We present TiML (Timed ML), an ML-like functional language with time-complexity annotations in types. It uses indexed types to express sizes of data structures and upper bounds on running time of functions; and refinement kinds to constrain these indices, expressing data-structure invariants and pre/post-conditions. Indexed types are flexible enough that TiML avoids a built-in notion of "size," and the programmer can choose to index user-defined datatypes in any way that helps her analysis. TiML's distinguishing characteristic is supporting highly automated time-bound verification applicable to data structures with nontrivial invariants. The programmer provides type annotations, and the typechecker generates verification conditions that are discharged by an SMT solver.

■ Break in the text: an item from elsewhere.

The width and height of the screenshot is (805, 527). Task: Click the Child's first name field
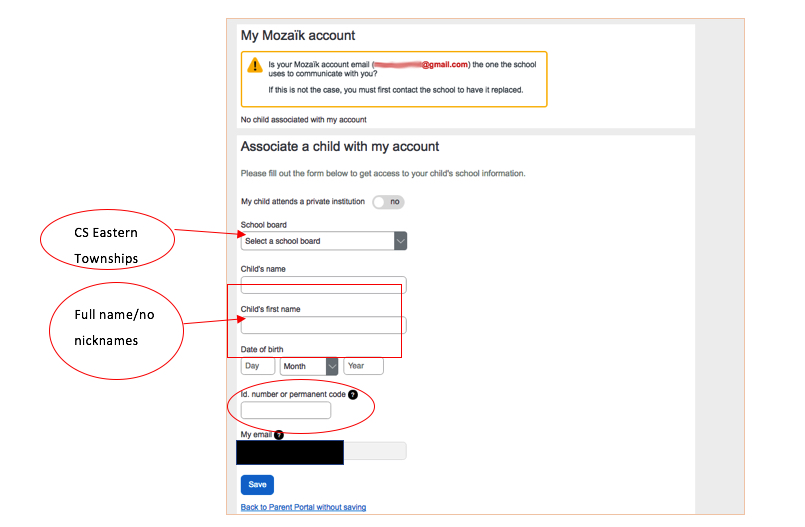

Type and index inference are supported to lower annotation burden, and, furthermore, big-O complexity can be inferred from recurrences generated during typechecking by a recurrence solver based on heuristic pattern matching (e.g. using the Master Theorem to handle divide-and-conquer-like recurrences). We have evaluated TiML's usability by implementing a broad suite of case-study modules, demonstrating that TiML, though lacking full automation and theoretical completeness, is versatile enough to verify worst-case and/or amortized complexities for algorithms and data structures like classic list operations, merge sort, Dijkstra's shortest-path algorithm, red-black trees, Braun trees, functional queues, and dynamic tables with bounds like m n logn. The learning curve and annotation burden are reasonable, as we argue with empirical results on our case studies. We formalized TiML's type-soundness proof in Coq.